Acharnement non-thérapeutique (sur Borloo)

Je crois que je devrais plutôt en rire. Jean-Louis Borloo, bonimenteur de foire virtuose, ami de longue date de Bernard Tapie – entre bateleurs, on se comprend -, ministre m’as-tu-vu de l’Écologie parce que Juppé lui a laissé la place contraint et forcé en 2007, Borloo ne cesse de jongler. On peut applaudir, et c’est d’ailleurs ce qu’ont fait depuis trois ans les malheureux écologistes officiels et patentés du Grenelle de l’Environnement, cette farce grandiose. En échange d’un plat de lentilles, dont il y a fort à parier qu’elles n’étaient pas même bio, nos écolos de ministère ont aidé Borloo à se forger une image d’écologiste.

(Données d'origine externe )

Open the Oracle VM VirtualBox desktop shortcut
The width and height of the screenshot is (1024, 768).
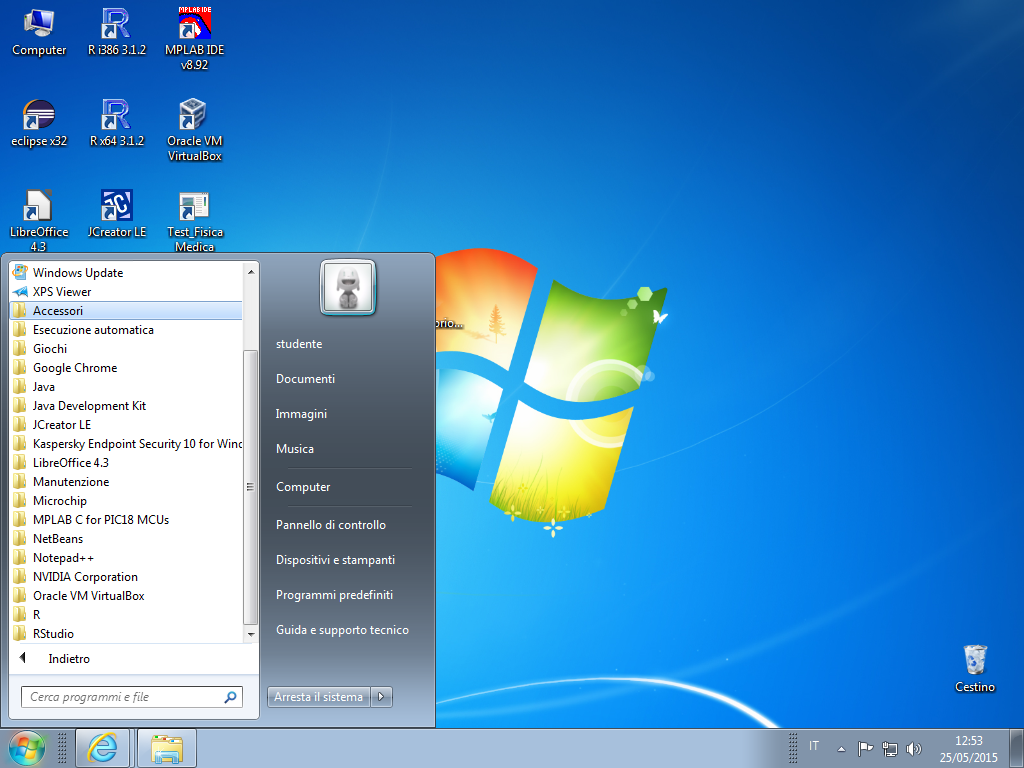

Encore bravo à FNE, la fondation Hulot, Greenpeace, le WWF pour ne prendre que les principales associations de ce Barnum de seconde catégorie. Regrettent-ils ? Pas même. Elles sont déjà passées à autre chose, car leur temps est celui du monde existant, médiatique, immédiat, sans jamais aucun retour en arrière. Ma foi. J’aimerais croire qu’un jour, quelqu’un leur demandera des comptes sur ces années perdues qui ne reviendront pas. Mais j’en doute, franchement. Le probable est que tout sera jeté à la benne du temps qui passe. Et ce sera tout.

Borloo est un triste monsieur, quoi qu’en disent ses nombreux amis. Il sait taper dans le dos, promettre la lune à l’imbécile de service, boire un verre en explosant de rire. Ce qui s’appelle entourlouper. Ses deux derniers coups d’éclats sont fameux, croyez-en mon expérience. J’ai beaucoup vu de bluffeurs, il m’est arrivé dans une autre vie d’en affronter au poker, mais Borloo est un maître. Alors qu’il avait annoncé en octobre 2007 – gros titre du journal Le Monde au moment fatidique du Grenelle – que les programmes autoroutiers étaient terminés, voilà qu’il vient d’en débloquer trois, et d’importance (ici). Il a eu l’intelligence du joueur, qui tient parfois à la diversion, profitant du fracas autour de l’affaire Woerth-Bettencourt. Voyou un jour, voyou toujours.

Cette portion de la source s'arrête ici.